Старость Пушкина | страница 6



Не очень ему нравилось, что другие писатели приезжали к нему на поклон, как будто он был средневековой башней, величавой руиной, свидетелем прошлого, мало связанным с настоящим. Слишком был умен, чтобы поддаваться на лесть, и все казалось ему, что хвалят его не за то, что он сам в себе ценит. Литераторы все пошли серьезные, а в присутствии важных или много мнящих о себе посетителей в Пушкине просыпался юношеский задор — он все верил, что и ум высокий, и сердце можно скрыть «безумной шалости под легким покрывалом» — он озадачивал гостей шутками, непристойностями, двусмысленностями. Без шутки беседы не понимал, а они шли к нему как к патриарху, потолковать о судьбах мира и народов…

С Тургеневым-европейцем было, впрочем, легко, говорили больше о французской литературе. «Здорово он выдумал новое слово «нигилисты», и вообще средь кажущегося прекраснодушия есть к него пророческие предчуствия чего-то трагического, что может произойти на Руси, «в топоры белоручек»… Вот у меня, — подумал Пушкин, — ногти длинные, не то, что у графа Льва Толстого, но руки-то ведь рабочие, писать ли, сено ли косить — того же порядка».
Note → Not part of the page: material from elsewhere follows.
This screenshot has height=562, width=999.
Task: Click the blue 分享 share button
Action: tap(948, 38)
Вспомнил о Толстом («Война и мир» только что появилась) — «как же он может отрицать значение личности в истории? Тогда можно сказать что я, да и другие — Карамзин, Державин, Ломоносов, Баратынский, да и сам Толстой, не имеем значения в истории литературной. А это уж простите!»
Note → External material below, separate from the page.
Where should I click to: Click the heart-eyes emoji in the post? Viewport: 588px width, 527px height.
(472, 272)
Всегда казалось Пушкину, что народ русский он знает лучше, чем все остальные, даже Лесков, и самого себя знает лучше, чем все те, кто о нем пишет. Белинский вот попал пальцем и небо, а беспутный Аполлон Григорьев, умерший лет шесть тому назад, верно угадал, что именно он, Пушкин, «завязал основной узел» русской литературы и указал ей путь.

Книги заполнили давно уже все библиотечные шкапы, стоящие вдоль стен, перелились в соседнюю комнатушку, добрые друзья, свидетели трудов и соработники. Тут и «Английская история» МакКоллея, и «Силас Марнер» Джоржа Элиота, «История Англии» Тэна и бодлеровские «Цветы зла». Пушкин чевствовал их магию и старался в нее проникнуть. Гейне, и Дарвин, и Гизо, «Римская история» Момзена, и Ренан, и Диккенс — все читал в подлинниках, вот только «Пера Гюнта» Ибсена пришлось читать по-французски, скандинавских языков не одолел. прозу-то переводить можно прекрасно, а вот стихи не даются. Когда читал переводы своих, они казались ему чужими.

Летом приезжал из Москвы студент Обручев, филолог, приводил библиотеку в порядок, а заодно наполнял в свободные часы страницы своих тетрадей высказываниями Пушкина, готовил диссертацию. Другим Пушкин не доверял и сам тщательно рассовывал каждую книгу, где ей полагалось быть, и, хотя вообще был беспорядочен, всегда находил нужную. Новые же нарастали на специальном столе, пока все не будет прочтено. Случалось, конечно, что читая иные книги, газеты, журналы — и позевывая — шептал Пушкин стишки Дениса Давыдова — «но смешались шашки, и полезли из щелей мошки и букашки». Да, новые времена ему и нравились, и не нравились. Новые слова просились на перо, он их не гнал, если входили сами, как бы танцуя в ритме фразы, но перечитывая, хмурился, проверяя, удачно ли сливается нынешний язык с языком его молодости. Вспоминал споры Беседы и Арзамаса и не собирался стать Шишковым семидесятых годов.